2010年12月13日月曜日

ポストモダンを考える

文献によってでもなく、ネットによるキーワード検索によってでもなく、ただ筆者が漠然と「現代はポストモダン」であると前提していることについて。

あまりにも多様に解釈され、使用されるポストモダンという用語。

本当に自分でよく理解して使っているのだろうか。
他人の尻馬に乗るように、流行語のように、あまり掘り下げもせず使っているのではないか。

そんな反省をしてみたい。

①筆者が「ポストモダン」と言う時どんなことが一番念頭にあるのか。
恐らく思想的な面での問題だと思う。
西洋啓蒙主義の理性信仰の崩壊、といった感じかな。
「客観的真理」の確実性・普遍性が揺らいでいる、そんな文化的環境にいることが即ちポストモダン時代であると。
それは同時に反動として、「真理・真実」が個人の主観、(理性ではなく)感性的、直感的に捉えられる傾向、とも言える。
それは総合的に言えば「価値の多様性」、グローバルな次元での「多元化社会」での「合意形成」の困難さ、あるいは悲観的な展望に繋がる状況の出現、とも捉えられる。

②思想面以外ではどのような面を見ているのか。
やはり後期資本主義の爛熟型である「大量消費社会」を背景に見ていると思う。
つまり近代がもたらした資本主義を「正」と見るのに対し、その現在を「負」の視点から見ることと言える。

③モダンからポストモダンの変容とは、物語的に言えば、啓蒙主義の楽観的歴史観、社会観、人間観が、実際にモダンプロジェクトを進めた結果、予想外の状況に逢着し、啓蒙主義思想がやはり一つの神話であったことに気付き、幻滅と失望を味わっている状況、と言うことができるだろうか。

大雑把に言えばそんなことが挙げられる。

では、「ポストモダン」は西洋の思想的問題で、日本には限定的にしか適用すべきでない問題なのか、について。

思想・言論の世界で「ポストモダン」を前提しているのは西洋先進国の知識人である、と言える。
これはもう常識と言っていいだろう。
日本ではどうかと言うと、少し距離がある感じがする。

上記②で掲げた状況は日本社会にも十分当てはまる。

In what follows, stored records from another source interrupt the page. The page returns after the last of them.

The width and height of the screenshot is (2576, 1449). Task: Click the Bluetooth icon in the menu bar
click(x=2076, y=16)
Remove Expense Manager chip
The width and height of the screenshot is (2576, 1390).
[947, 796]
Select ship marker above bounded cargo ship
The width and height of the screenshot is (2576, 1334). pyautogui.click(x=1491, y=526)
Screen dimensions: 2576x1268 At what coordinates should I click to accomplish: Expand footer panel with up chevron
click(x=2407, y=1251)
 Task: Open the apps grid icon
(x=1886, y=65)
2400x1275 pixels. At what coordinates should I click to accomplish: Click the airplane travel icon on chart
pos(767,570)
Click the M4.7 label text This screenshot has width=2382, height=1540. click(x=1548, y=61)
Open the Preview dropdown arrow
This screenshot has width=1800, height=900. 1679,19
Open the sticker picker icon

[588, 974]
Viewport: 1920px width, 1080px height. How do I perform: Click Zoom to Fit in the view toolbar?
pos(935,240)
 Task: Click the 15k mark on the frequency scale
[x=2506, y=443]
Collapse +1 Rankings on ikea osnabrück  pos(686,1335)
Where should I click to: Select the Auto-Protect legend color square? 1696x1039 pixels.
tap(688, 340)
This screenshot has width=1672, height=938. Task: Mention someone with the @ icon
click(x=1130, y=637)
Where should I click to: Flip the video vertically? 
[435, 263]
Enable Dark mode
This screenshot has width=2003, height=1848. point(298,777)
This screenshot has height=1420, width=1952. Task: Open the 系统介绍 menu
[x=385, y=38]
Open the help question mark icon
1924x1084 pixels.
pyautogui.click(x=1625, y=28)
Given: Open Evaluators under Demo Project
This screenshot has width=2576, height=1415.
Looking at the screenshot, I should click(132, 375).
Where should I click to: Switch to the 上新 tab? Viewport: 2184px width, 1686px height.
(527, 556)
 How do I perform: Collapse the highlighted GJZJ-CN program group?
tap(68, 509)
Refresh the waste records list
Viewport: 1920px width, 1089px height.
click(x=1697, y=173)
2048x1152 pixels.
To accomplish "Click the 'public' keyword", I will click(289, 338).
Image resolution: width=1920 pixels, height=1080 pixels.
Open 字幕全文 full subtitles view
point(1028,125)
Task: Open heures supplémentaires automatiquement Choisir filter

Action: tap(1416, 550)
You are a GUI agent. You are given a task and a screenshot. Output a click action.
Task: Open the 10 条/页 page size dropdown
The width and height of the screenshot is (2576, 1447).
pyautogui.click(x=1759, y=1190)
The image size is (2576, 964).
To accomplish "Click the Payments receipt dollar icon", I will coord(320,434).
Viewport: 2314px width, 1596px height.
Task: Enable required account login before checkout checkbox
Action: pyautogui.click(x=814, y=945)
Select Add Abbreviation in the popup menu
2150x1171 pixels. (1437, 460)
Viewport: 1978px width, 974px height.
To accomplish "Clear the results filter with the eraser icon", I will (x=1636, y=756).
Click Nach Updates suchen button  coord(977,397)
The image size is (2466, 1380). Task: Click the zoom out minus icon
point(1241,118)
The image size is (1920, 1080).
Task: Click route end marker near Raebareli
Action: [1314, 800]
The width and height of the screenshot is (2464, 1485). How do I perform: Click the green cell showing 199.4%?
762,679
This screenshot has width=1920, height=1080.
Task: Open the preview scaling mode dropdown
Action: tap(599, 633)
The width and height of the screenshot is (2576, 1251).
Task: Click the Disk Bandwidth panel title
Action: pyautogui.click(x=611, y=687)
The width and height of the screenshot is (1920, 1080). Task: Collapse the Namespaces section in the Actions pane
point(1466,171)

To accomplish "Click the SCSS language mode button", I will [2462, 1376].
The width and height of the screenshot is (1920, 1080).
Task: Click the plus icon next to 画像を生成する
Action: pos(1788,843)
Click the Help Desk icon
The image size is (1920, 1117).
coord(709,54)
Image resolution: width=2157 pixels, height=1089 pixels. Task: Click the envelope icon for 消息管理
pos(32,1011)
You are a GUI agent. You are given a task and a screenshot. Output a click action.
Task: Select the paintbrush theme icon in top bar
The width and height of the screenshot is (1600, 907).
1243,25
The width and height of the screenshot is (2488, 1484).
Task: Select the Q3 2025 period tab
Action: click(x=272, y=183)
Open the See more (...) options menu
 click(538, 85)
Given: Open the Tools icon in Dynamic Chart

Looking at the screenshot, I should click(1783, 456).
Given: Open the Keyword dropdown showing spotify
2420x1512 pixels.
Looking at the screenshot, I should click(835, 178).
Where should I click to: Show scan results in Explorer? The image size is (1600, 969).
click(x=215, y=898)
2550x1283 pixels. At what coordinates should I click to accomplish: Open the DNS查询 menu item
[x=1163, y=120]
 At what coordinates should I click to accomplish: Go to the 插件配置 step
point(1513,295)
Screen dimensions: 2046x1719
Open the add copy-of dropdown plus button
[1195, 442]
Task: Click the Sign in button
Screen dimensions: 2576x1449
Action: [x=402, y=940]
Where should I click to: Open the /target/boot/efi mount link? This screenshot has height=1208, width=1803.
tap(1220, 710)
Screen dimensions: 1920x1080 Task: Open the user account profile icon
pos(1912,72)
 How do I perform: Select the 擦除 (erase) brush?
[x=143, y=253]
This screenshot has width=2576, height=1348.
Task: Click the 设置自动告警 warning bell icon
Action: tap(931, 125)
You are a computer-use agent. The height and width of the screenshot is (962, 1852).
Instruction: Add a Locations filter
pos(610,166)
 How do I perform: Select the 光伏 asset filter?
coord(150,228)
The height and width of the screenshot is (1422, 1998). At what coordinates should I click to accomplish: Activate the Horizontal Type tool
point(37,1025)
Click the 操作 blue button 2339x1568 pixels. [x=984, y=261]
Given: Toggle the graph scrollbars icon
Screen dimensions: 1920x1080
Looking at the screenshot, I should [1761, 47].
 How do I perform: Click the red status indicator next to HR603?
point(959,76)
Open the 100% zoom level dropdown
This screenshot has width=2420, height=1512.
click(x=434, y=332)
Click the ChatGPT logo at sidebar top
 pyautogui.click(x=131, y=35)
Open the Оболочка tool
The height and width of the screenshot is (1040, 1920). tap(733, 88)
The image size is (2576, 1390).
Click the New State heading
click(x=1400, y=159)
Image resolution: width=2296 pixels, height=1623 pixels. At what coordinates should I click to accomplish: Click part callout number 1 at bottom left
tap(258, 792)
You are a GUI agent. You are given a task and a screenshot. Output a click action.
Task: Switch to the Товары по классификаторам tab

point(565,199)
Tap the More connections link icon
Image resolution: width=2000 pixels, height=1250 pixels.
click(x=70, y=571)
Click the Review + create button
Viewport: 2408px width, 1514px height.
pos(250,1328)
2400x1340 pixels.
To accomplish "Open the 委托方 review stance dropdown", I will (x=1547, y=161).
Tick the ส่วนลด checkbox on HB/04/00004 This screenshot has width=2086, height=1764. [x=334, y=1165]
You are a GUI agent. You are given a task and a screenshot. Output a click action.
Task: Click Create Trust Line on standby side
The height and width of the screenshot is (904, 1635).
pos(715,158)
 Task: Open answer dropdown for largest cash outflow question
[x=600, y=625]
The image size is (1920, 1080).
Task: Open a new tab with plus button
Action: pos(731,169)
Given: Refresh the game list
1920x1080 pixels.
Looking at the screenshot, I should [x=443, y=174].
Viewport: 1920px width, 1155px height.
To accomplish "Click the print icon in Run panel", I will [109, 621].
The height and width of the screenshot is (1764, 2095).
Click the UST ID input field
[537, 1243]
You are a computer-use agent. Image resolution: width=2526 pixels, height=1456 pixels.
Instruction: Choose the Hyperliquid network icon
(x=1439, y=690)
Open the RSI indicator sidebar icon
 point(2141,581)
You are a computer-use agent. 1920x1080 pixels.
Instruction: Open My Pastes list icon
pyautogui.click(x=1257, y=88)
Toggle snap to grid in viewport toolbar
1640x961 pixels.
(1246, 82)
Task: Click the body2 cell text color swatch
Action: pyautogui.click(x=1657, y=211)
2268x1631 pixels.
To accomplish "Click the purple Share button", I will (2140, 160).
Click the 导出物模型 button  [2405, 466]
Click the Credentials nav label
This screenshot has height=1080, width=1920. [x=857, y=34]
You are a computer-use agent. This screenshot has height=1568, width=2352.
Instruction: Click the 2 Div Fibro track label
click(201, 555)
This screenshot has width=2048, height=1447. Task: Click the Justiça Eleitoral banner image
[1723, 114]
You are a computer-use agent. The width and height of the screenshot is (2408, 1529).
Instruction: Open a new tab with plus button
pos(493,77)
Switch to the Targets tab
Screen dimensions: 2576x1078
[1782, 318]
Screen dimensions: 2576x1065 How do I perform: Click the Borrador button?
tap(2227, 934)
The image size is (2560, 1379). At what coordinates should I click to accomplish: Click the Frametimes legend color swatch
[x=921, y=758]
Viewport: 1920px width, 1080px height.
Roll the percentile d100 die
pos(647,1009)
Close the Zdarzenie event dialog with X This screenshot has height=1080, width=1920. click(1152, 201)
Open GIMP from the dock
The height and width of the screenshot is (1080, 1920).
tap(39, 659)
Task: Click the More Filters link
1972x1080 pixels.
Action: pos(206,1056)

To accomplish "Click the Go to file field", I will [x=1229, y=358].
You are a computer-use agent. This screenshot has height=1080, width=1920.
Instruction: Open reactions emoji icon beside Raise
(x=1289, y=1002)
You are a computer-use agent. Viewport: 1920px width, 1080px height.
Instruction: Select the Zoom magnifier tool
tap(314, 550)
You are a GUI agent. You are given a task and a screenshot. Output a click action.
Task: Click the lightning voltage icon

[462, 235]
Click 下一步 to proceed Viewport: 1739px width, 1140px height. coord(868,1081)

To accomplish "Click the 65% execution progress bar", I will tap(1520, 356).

その意味では日本もポストモダン社会の諸問題を抱えていると言わざるを得ない。
しかし①と③の自覚は相対的に希薄であり、対岸の火事のように評論されることも多いのではないか。
その点明治維新時の「和魂洋才」的問題整理のし方を踏襲している感じかな。

キリスト教会、宗教界におけるポストモダン言説の適用
 上記のような観察にも拘らず、ポストモダンは一定の市民権を得ている。
その最も顕著な例は「霊性・スピリチュアリティー」が置かれている状況が、欧米先進国と日本との間で極めて近似している、と言うこと。

これは二つの異なる文明圏が同様の現象を並行して現出させた、と言う意味ではない。
片や西洋キリスト教文明は、その字の通り根幹にキリスト教と言う精神文明があった。
しかし日本は多くの人が観察してきたように「キリスト教ほど強力な精神的根幹」がない、しかし適度に儒教的・仏教的・神道的、習合的な精神文明に支えられてきた。

欧米でのポストモダン状況の出現は、(啓蒙主義の媒介による)脱・キリスト教文明と密接に関わるが、日本における“無宗教化(非宗教化ではない)”はそれとは大分趣をことにする。
多分に資本主義社会の進行による、都市化、核家族化、等による崩壊現象と見える。

しかし彼我のポストモダン霊性の在りようは、その雑種性、個人的志向、など色々な面で重なるように思う。
孤立した個人、既成宗教(組織)に対する不信、なども似ている。


と言うわけで、キリスト教会の現代的宣教は、どの程度日本の文化状況がポストモダンなのか、安易に前提することなく、丁寧に分析しながら、対応していかなければならないだろう。